According to CDOT, a 2023 study of nearly 1,000 randomly selected drivers showed 18 to 24-year-olds use cannabis more than twice as often as the average driver and Gen Z was twice as likely to report driving high in the last 30 days. The study also revealed that 20% of 18 to 24-year-old drivers said they had driven within two hours of using marijuana at least once in the last month, compared to 7% of older drivers.

CDOT in partnership with Native Roots Cannabis Co. conducted interviews with customers to gather valuable insights and feedback to inform future initiatives and messaging strategies.

“Cannabis has been legal my whole adult life,” said a 25-year-old young professional woman living in Denver who asked CDOT that she remain anonymous. “My friends and I prefer marijuana to alcohol — times have changed.”

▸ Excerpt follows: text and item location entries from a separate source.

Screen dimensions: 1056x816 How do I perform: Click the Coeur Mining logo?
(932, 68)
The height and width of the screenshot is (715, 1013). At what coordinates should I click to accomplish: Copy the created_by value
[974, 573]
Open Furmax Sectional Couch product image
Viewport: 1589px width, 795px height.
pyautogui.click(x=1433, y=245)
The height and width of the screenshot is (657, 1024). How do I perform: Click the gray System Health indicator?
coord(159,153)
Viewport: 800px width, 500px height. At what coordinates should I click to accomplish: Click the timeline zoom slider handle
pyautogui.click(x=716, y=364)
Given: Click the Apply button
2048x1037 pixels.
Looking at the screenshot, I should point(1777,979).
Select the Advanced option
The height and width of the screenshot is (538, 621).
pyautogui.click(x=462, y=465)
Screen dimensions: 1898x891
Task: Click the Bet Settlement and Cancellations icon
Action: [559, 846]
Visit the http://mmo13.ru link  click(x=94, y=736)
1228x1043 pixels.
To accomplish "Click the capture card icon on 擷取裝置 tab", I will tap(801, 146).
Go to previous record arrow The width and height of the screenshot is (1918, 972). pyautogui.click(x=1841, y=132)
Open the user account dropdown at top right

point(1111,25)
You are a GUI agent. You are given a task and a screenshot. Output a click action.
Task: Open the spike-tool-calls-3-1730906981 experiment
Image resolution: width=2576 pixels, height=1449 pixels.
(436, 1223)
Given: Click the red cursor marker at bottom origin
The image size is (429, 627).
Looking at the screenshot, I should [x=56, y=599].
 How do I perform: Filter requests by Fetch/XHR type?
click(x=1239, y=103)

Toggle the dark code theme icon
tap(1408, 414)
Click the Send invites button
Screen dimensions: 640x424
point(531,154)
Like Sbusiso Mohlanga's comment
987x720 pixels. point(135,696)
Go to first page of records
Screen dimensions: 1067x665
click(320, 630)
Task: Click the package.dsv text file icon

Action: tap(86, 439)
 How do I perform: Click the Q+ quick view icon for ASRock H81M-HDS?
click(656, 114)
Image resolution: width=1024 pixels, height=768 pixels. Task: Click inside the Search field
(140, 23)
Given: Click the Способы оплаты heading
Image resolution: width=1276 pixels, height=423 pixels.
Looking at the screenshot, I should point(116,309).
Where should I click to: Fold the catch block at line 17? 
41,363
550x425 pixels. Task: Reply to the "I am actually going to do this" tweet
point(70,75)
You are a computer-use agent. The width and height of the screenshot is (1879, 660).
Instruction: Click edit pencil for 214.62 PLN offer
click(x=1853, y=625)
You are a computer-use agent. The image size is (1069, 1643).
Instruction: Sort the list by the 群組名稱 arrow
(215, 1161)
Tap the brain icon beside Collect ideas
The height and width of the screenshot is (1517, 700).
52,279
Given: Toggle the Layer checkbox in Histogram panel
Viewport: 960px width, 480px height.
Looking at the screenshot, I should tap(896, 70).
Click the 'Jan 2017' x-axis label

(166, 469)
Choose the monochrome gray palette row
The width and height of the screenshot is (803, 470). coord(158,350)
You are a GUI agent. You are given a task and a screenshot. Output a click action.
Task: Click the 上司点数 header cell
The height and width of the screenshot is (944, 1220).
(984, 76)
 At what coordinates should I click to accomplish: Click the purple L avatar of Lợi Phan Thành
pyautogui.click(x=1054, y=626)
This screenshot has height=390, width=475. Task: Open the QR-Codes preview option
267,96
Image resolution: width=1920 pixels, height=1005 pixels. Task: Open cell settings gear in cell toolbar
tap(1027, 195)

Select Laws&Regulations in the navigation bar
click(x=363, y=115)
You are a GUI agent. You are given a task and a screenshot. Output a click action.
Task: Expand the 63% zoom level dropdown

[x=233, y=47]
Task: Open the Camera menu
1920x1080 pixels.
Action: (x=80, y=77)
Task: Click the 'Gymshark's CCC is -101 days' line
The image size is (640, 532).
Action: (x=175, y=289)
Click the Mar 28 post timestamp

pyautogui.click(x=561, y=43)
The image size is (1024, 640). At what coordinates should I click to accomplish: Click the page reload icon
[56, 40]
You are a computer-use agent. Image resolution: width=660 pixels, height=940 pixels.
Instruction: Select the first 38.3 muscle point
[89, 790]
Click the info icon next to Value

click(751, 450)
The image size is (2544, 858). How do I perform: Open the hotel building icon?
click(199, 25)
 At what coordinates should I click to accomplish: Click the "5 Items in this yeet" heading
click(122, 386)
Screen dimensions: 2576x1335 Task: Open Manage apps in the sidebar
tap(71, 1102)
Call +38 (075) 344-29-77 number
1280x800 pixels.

According to CDOT, some interviewees said they consumed cannabis daily while drinking alcohol less often. CDOT also shared that when asked in the survey if they could drive safely under the influence of cannabis, 37% of Gen Z said yes, compared to 17% of those ages 25 to 34 years old.

“Our audience has broadened as Coloradans from new demographics explore legal cannabis consumption,” said Darrell Lingk, CDOT’s Director of the Office of Transportation Safety and Risk Management. “And cultural norms are constantly changing as well. We have data, but we also need to understand the human component to increase safe driving behaviors and decrease cannabis-involved crashes and fatalities on our roadways.”

CDOT said that in 2020, DUI cases involving younger drivers had a higher rate of positive cannabinoid screenings. The difficulty with younger drivers, according to CDOT, is reaching them about the dangers of driving high due to how they get their news and information. Younger drivers, however, are not the only demographic CDOT needs to reach, according to the press release.

“There are many people across all demographics, age groups, socioeconomic statuses, and locations that we still need to convince that driving high is dangerous and illegal,” said Sam Cole, CDOT’s Safety Communications Manager, who added that CDOT is taking a no-opportunity-left-behind mentality when it comes to reaching drivers.

Information and resources on cannabis-impaired driving can be found on CDOT’s website.

CDOT has also partnered with Learn Brands, an online budtender education platform to provide a free interactive cannabis-impaired driving safety course, and also has a multi-year initiative with the Colorado DMV to include materials and signage for driving schools and DMV locations.

“Research has shown that the most effective way to change behavior is to show that those who do choose to drive high are in the minority. Positive social norming can be effective,” said Cole.